Zeit, den Motor zu starten und loszufahren. Der läuft übrigens so dezent, dass er als Baby-Beruhigungsmittel ausscheidet. Manchmal bin ich mir während der Fahrt unsicher, ob er überhaupt läuft. Das leise Schnorcheln meiner Tochter auf der Rückbank ist lauter. Das ändert sich auch nicht in den unterschiedlichen Fahreinstellungen. Erst nach ein paar Minuten fällt mir auf, dass ich mich im Sportmodus fortbewege. Beim genaueren Vergleich sind die Unterschiede kaum wahrzunehmen. Sowohl "Normal" als auch "Sport" jagen den Motor bis auf 6000 Umdrehungen in der Minute, nur die Schaltvorgänge des Doppelkupplungsgetriebes erfolgen unterschiedlich schnell. Der Benziner mit 150 PS arbeitet tadellos. Er gibt keinen Anlass zu Gefühlsausbrüchen, aber dafür tut er eben genau das, was er soll: unaufgeregt dieses Auto fortbewegen. Das Gleiche gilt für Lenkung und Getriebe. Der VW ist kein Aufschneider oder Angeber. Er ist ein guter Freund, auf den man sich verlassen kann.

Der Tochter ist das egal. Sie ist wieder wach und untersucht die Klavierlackapplikationen im Innenraum. Das führt dazu, dass die glänzenden Flächen nach ein paar Minuten aussehen wie Malen nach Zahlen mit Fingerabdrücken. Das Problem kennt man von Fernsehern, Handys und anderen High-Tech-Geräten.
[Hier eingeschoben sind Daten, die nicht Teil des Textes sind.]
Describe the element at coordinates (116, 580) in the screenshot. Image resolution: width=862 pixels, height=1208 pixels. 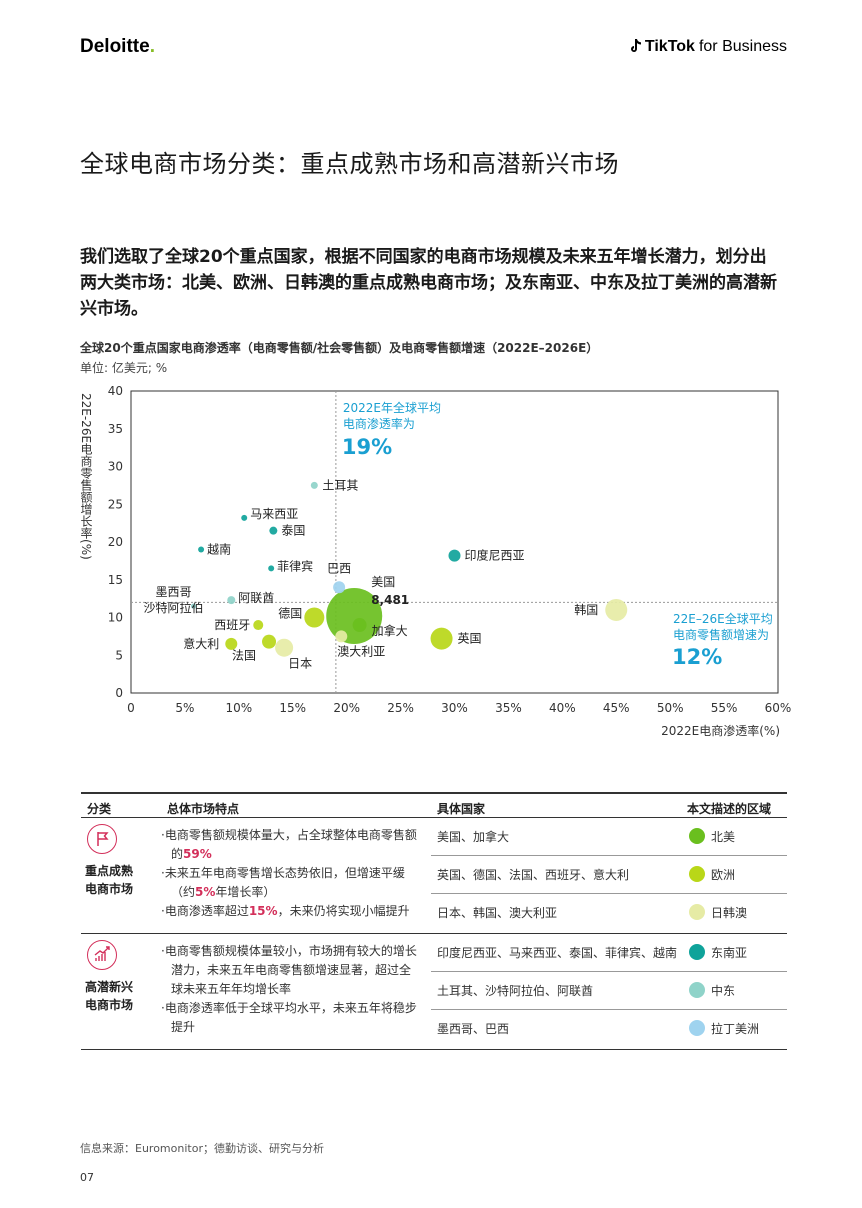
I see `y-tick-label: 15` at that location.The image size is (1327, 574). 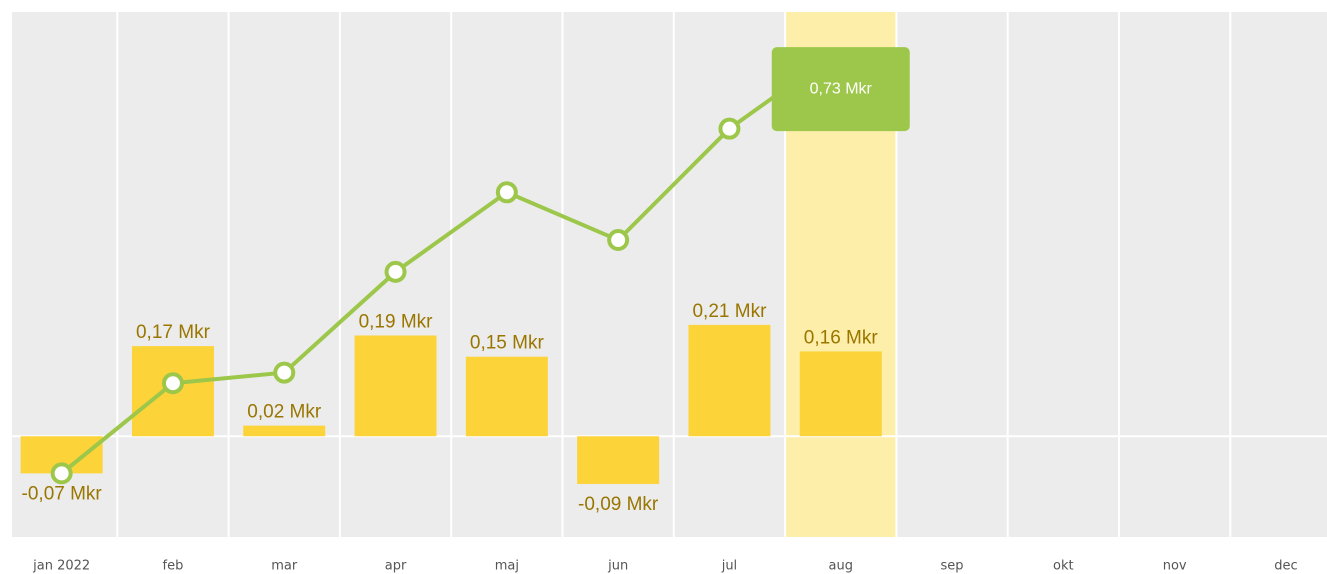 What do you see at coordinates (618, 566) in the screenshot?
I see `x-tick-label: jun` at bounding box center [618, 566].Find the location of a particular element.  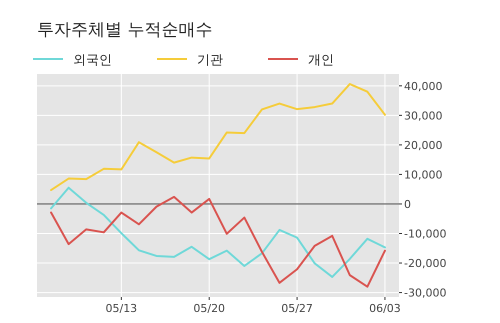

Gelernt hat VW daraus nicht. Obwohl der Touran vor allem praktisch sein will, schielt er eben auch in Richtung "Lifestyle". Der Basispreis von etwa 23 000 Euro muss schließlich gerechtfertigt werden. Damit ist er aber immer noch 4000 Euro billiger als der Passat.

So spannend findet das meine Tochter offenbar nicht. Sie brüllt wieder. Also klappt ihre Mutter die Brettchen an der Rückseite der Vordersitze aus und kredenzt eine Flasche Milch.

Und so langsam beginne auch ich zu verstehen, was den Erfolg dieses Autos ausmacht. Der Touran macht nicht den Fehler, den viele Automobilhersteller im Bereich der Kompaktvans begehen. Er will nicht auf Zwang sportlich sein, mit Limousinen konkurrieren oder als Statussysmbol gelten. Er konzentriert sich voll und ganz auf seine Zielgruppe. Das ist nichts für Schöngeister, die nach aufregenden Blechkurven lechzen. Aber das perfekte Fortbewegungsmittel für all jene, für die ein Auto Mittel zum Zweck ist.